Given the value of the mobile unit, this strategy may be of value outside of the immediate COVID-19 emergency status. We have committed to use of an RV to support this population in the future. Further evaluation will elucidate as to whether these findings are largely attributable to COVID-19 or more generalizable to the SUD population outside of a public health emergency. Future directions could include chronic disease monitoring and routine health screening in the SUD population. In addition, partnering with preexisting efforts such as visiting nursing associations may be possible.
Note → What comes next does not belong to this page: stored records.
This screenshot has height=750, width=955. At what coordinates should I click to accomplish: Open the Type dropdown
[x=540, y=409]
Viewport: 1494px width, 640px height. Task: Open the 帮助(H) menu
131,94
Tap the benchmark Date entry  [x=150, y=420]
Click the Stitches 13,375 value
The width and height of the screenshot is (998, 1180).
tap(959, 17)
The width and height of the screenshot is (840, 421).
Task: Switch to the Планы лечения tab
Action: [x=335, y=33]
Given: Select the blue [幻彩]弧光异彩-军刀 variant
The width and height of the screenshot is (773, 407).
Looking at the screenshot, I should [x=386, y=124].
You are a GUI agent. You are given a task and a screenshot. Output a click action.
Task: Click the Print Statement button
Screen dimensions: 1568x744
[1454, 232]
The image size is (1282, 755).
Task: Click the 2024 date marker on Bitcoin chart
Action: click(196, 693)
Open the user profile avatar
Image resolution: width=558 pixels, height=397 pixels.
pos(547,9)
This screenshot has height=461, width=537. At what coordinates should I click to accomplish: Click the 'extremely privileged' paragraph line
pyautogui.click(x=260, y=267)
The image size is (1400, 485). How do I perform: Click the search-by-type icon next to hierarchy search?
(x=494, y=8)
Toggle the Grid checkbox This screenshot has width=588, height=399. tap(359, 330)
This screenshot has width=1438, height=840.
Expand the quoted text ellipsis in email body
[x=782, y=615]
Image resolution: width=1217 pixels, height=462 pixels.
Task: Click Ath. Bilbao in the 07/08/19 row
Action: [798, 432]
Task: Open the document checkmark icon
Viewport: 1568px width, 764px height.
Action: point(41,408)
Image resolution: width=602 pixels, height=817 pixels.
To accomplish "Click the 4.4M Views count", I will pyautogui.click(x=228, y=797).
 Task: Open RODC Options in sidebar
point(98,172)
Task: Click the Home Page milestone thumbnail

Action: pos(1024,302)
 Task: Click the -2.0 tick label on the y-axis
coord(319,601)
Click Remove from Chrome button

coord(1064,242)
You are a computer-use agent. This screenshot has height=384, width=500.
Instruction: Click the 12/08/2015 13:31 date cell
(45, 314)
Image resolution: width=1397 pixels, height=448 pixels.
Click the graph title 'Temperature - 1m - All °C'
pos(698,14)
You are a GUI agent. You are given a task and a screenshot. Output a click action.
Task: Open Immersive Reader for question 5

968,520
This study represents a practical example of a laboratory effort to address the needs of our SUD region’s SUD patients during the COVID-19. This effort embodies core principles of the Clinical Laboratory 2.0 movement by providing services that extended outside of the analytical framework to support care delivery: Laboratorians partnered with care providers to identify a high-risk patient population and coordinated the delivery of care to a vulnerable patient population amid a global pandemic.12

Acknowledgments

The authors want to thank their respective institutions for recognizing the importance of scholarship. The authors would specifically like to acknowledge the enthusiastic participation and dedication of their collection staff in this pilot project, especially Melissa Schnare, Chad Blair, Kate Greenwood, and Shelbie Billado. In addition, they are grateful for the logistics and communication support provided to them by Jon Higgins and Deidre Lozier.

Authors’ Note: Ethics approval and consent to participate See methods section. Jill S. Warrington, the corresponding author, drafted the manuscript, coordinated with the Institutional Review Board at her home institution (the University of Vermont Medical Center), and prepared the document for submission. Alexa Brett led the quality improvement project with development and implementation of COVID-19 specific mobile-unit operational and safety protocols, staff training, and patient survey material. Heather Foster evaluated the operational elements of the project, contributing the manuscript’s results section. Jamie Brandon developed the project concept and, in coordination with Michael Joseph, contributed to the financial and operational contributions. Mark Fung provided material input to the study design and manuscript writing.

Declaration of Conflicting Interests: The author(s) declared the following potential conflicts of interest with respect to the research, authorship, and/or publication of this article. Heather Foster, Alexa Brett, Samuel Francis-Fath, and Jamie Brandon are salaried by Aspenti Health, a laboratory focused on population health management for Substance Use Disorders. Jill S. Warrington carries a nonsalaried position as Chief Medical Officer at Aspenti Health where she holds a small portion of stock options (<$1000 in value). She also is a member of the community advisory council at Blue Cross Blue Shield of Vermont. Mark Fung is a consultant for Cerus Corporation for services as a data safety monitoring board member, is a consultant for Biocogniv, has received an honorarium from Grifols Corporation as an educational speaker, and is a Board Member of Project Santa Fe Foundation, from whom he receives no compensation. Michael Joseph is an independent consultant from True Vector Management Consulting with over 30 years of healthcare IT experience who was working for Aspenti Health. This study was conducted at Aspenti Health. The University of Vermont is a participating organization of the Project Santa Fe Foundation of which the Clinical Lab 2.0 movement is an initiative.

Funding: The author(s) received no financial support for the research, authorship, and/or publication of this article.